[[ EXTRACTED MATERIAL, beginning ]]

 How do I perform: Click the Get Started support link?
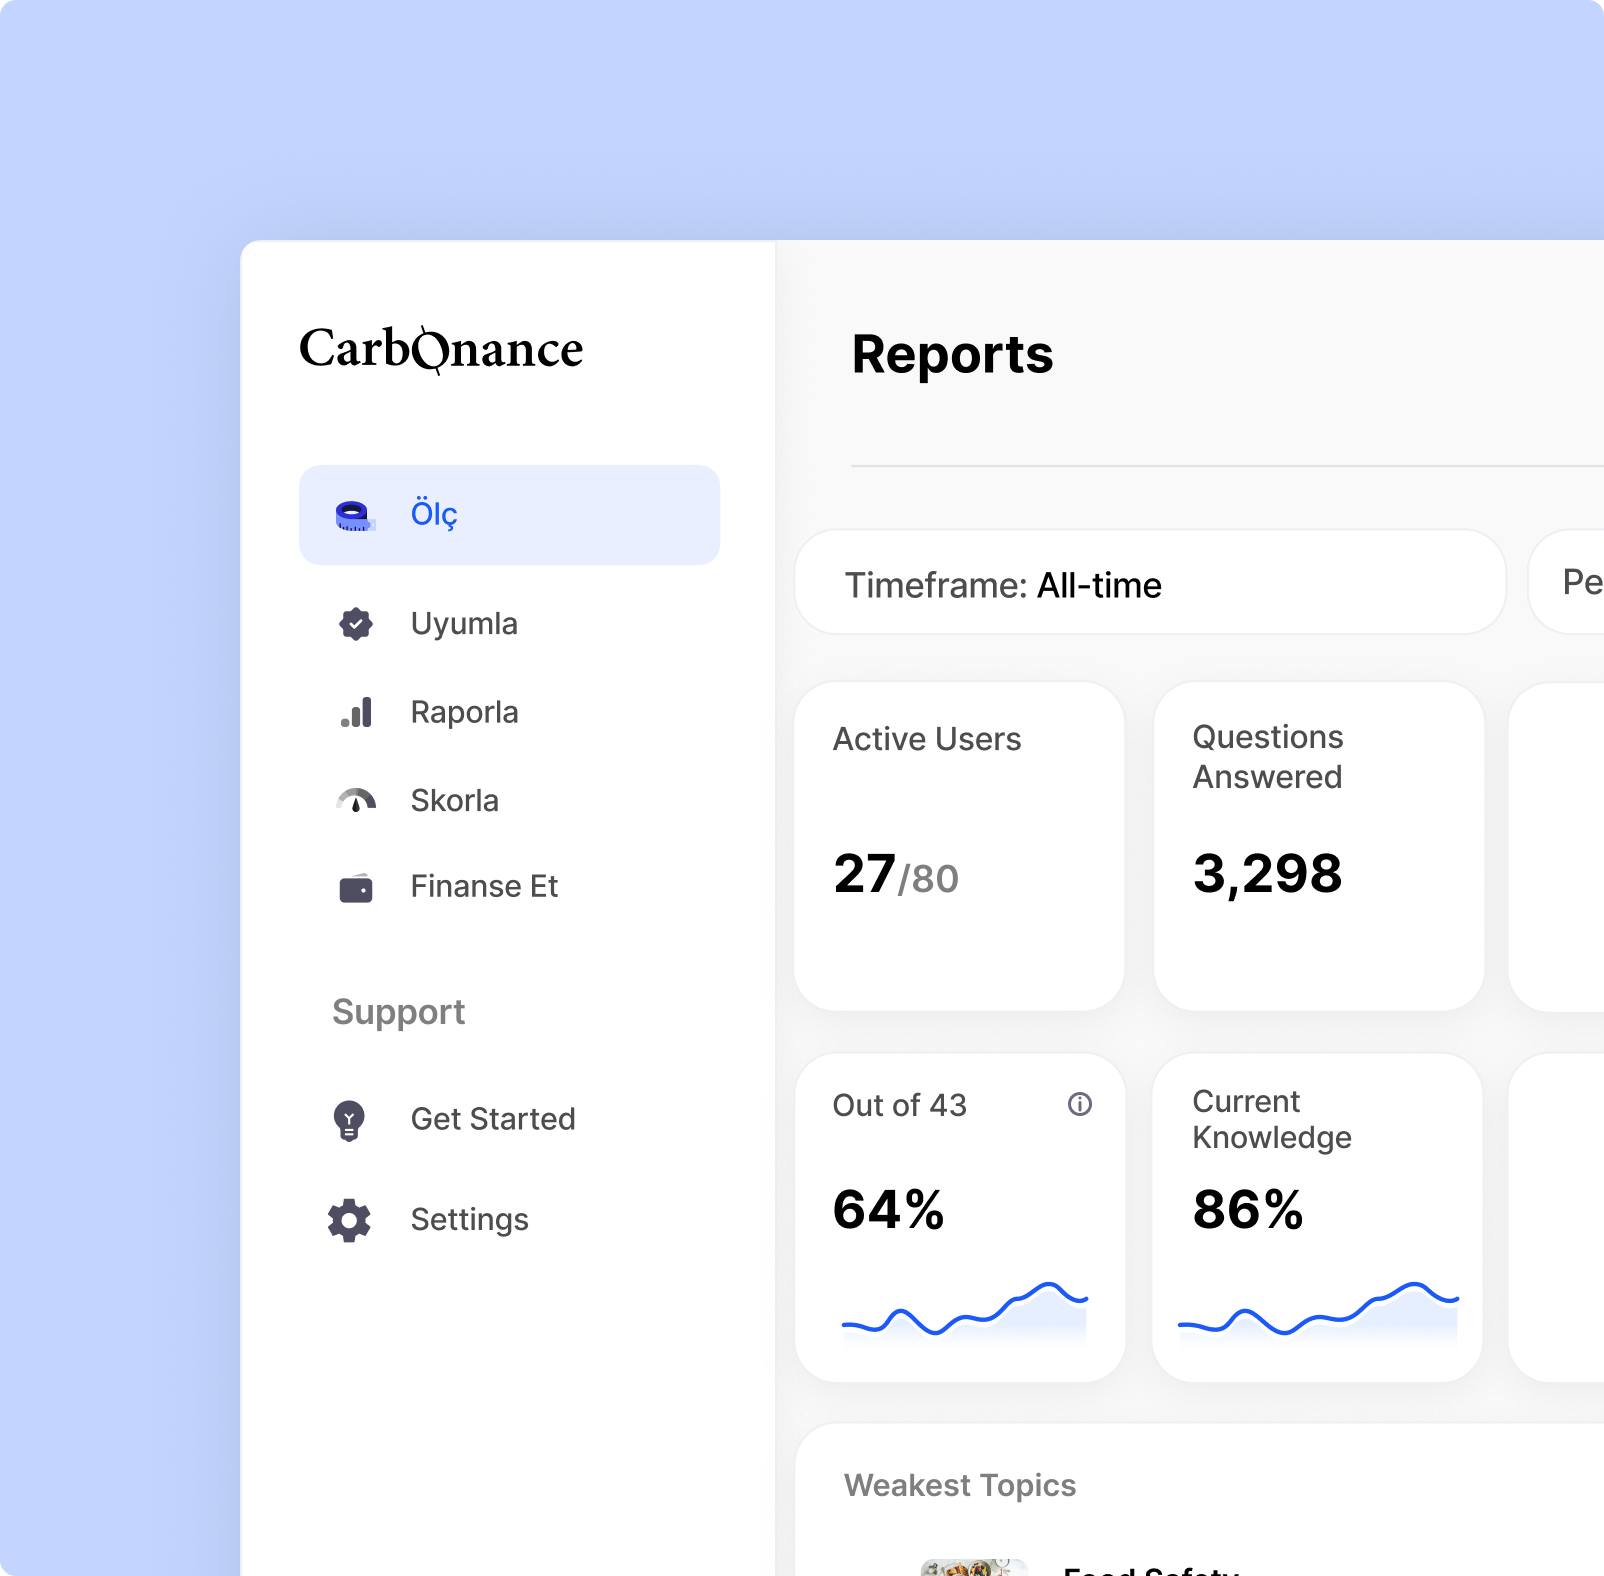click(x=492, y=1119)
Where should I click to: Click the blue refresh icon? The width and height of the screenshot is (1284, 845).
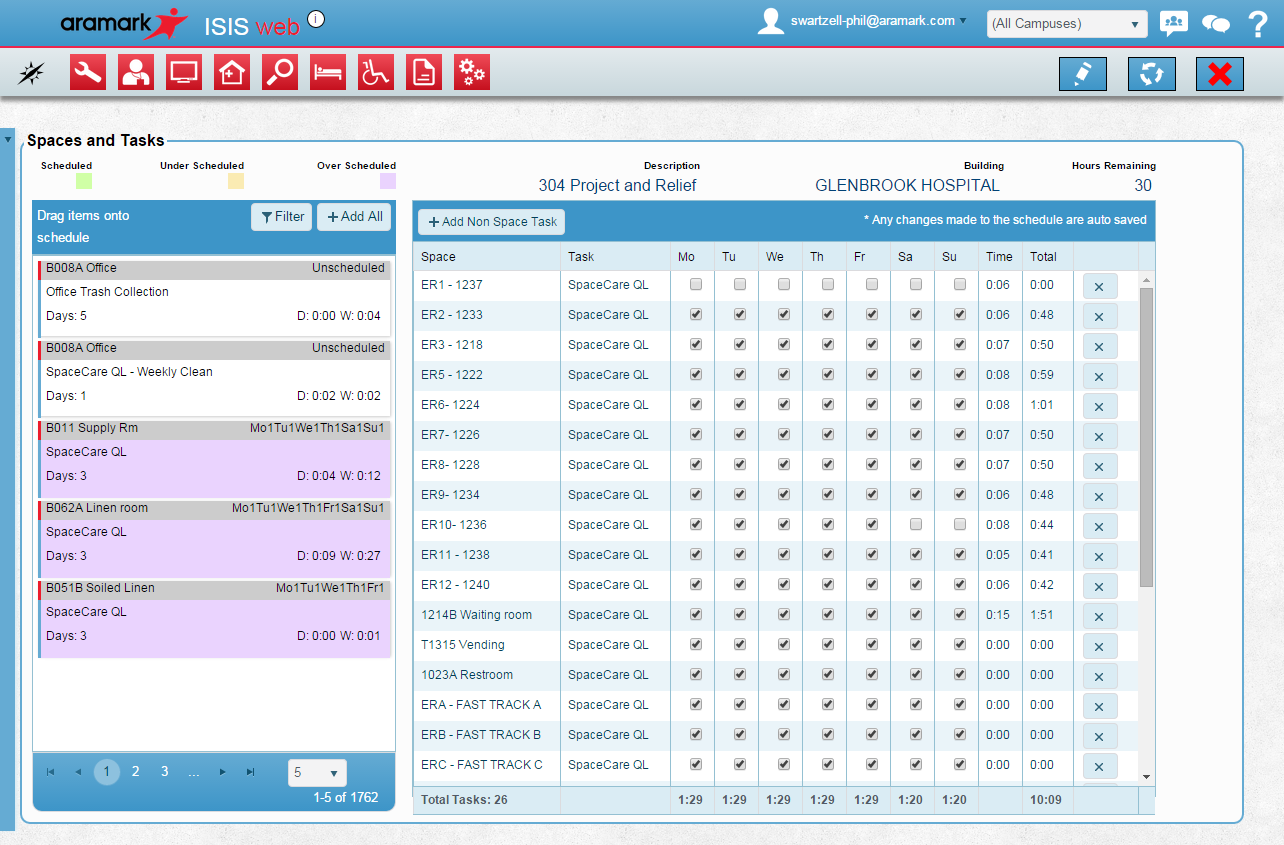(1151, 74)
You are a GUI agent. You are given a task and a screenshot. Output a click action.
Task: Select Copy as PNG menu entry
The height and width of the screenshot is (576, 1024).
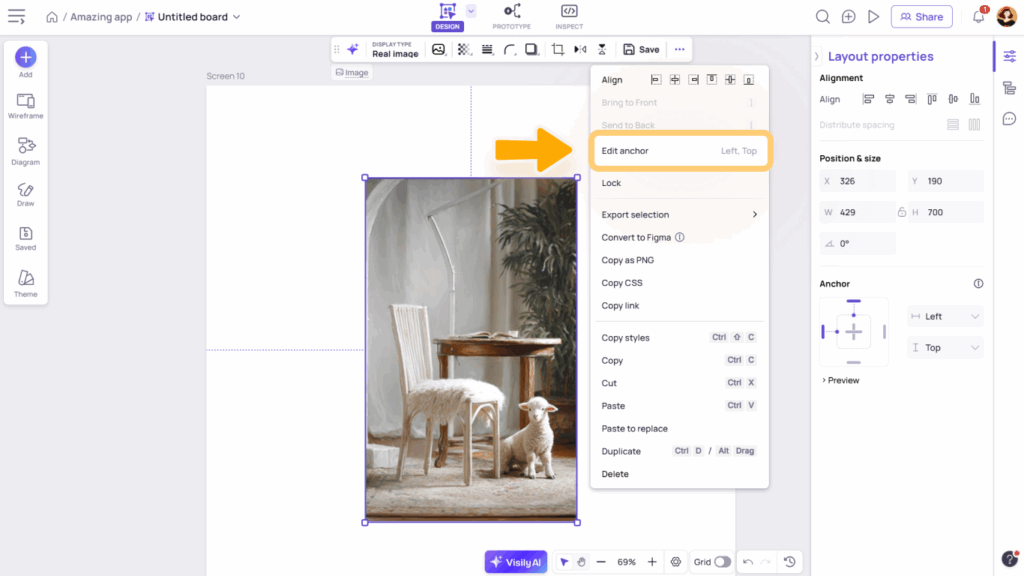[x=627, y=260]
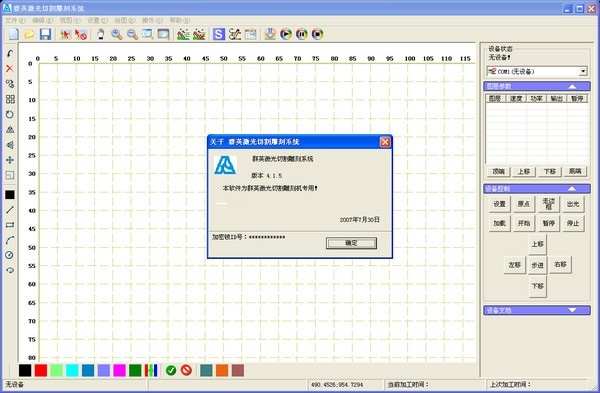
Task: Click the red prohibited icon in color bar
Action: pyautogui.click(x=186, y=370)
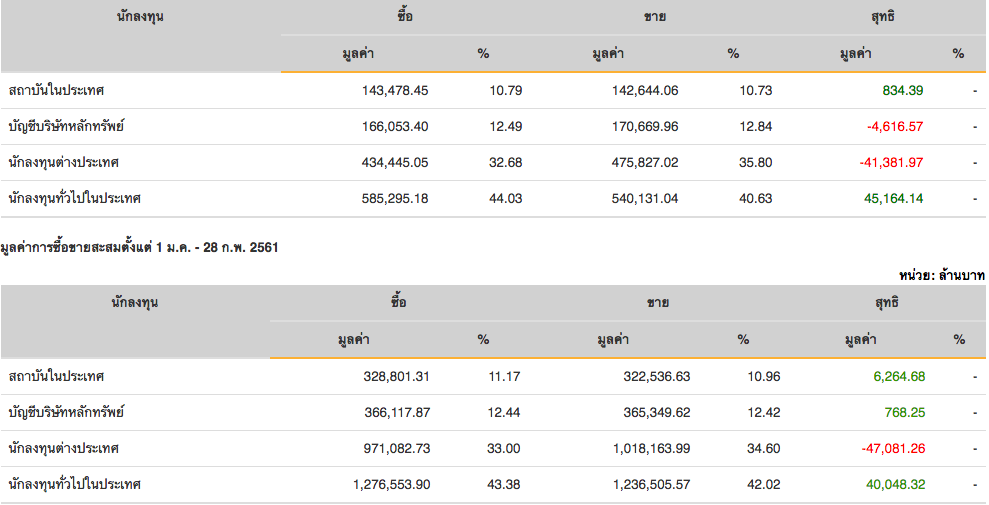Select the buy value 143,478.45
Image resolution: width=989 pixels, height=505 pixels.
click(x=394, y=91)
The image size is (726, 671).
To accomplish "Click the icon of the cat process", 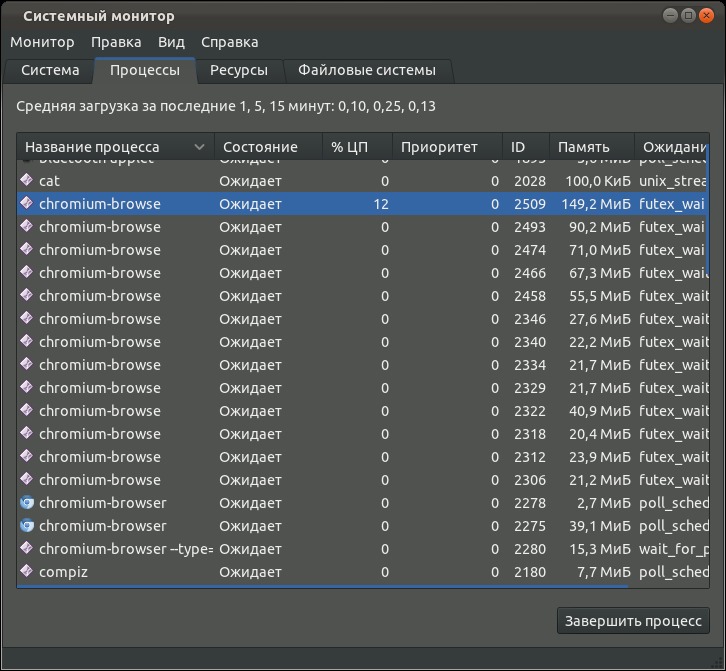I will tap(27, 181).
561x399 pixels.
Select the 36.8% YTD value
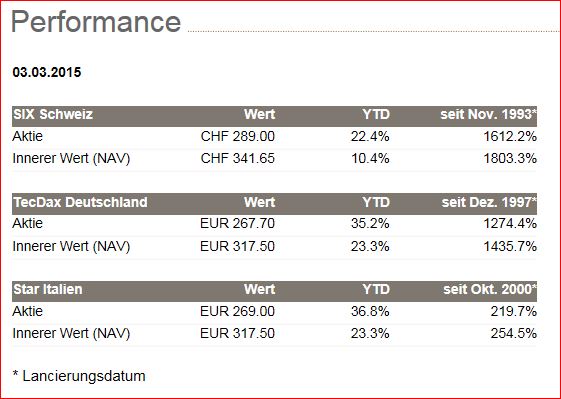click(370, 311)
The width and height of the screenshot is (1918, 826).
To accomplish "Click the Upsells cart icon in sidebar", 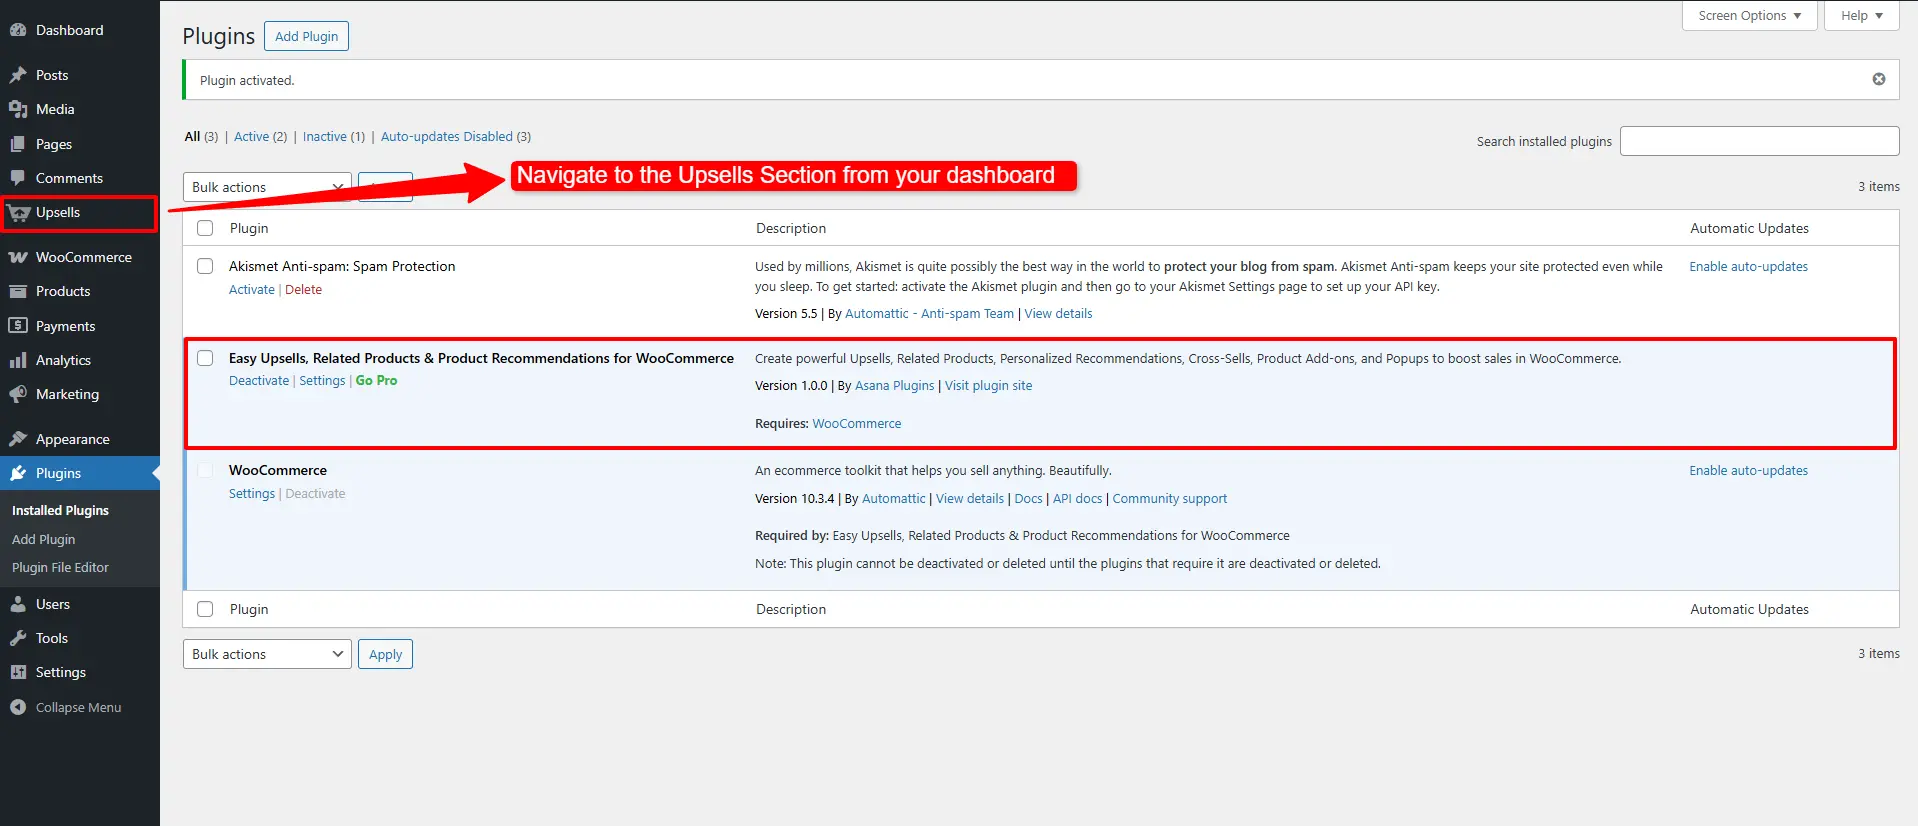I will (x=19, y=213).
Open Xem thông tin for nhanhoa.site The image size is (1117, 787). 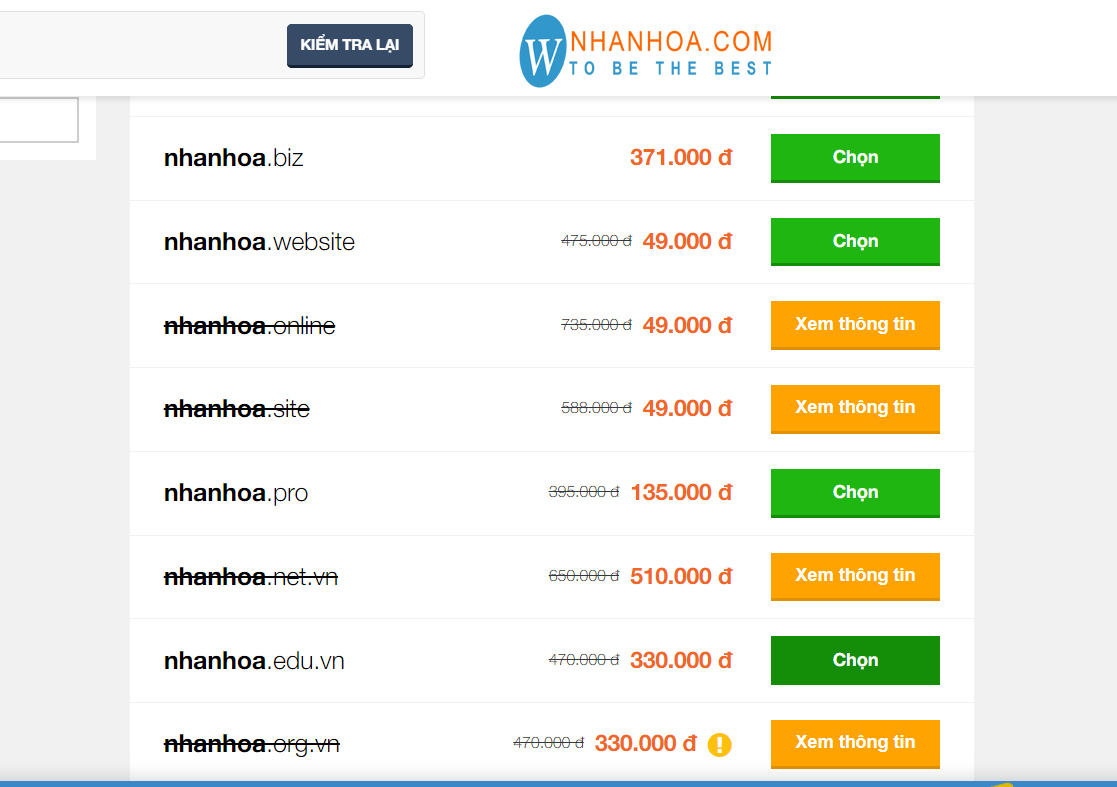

[[ EXTRACTED MATERIAL, end ]]

• [WHAT TO WORK ON] When you reach the line containing "Where should I" in the entries above, begin restating word for word, and stop once the line containing "Task: Select Copy as PNG menu entry" has been given. Omit the pictures.

• [RESPONSE TO THIS TASK]
Where should I click to: Click the blue refresh icon? The width and height of the screenshot is (1284, 845).
(1151, 74)
You are a GUI agent. You are given a task and a screenshot. Output a click action.
Task: Select Copy as PNG menu entry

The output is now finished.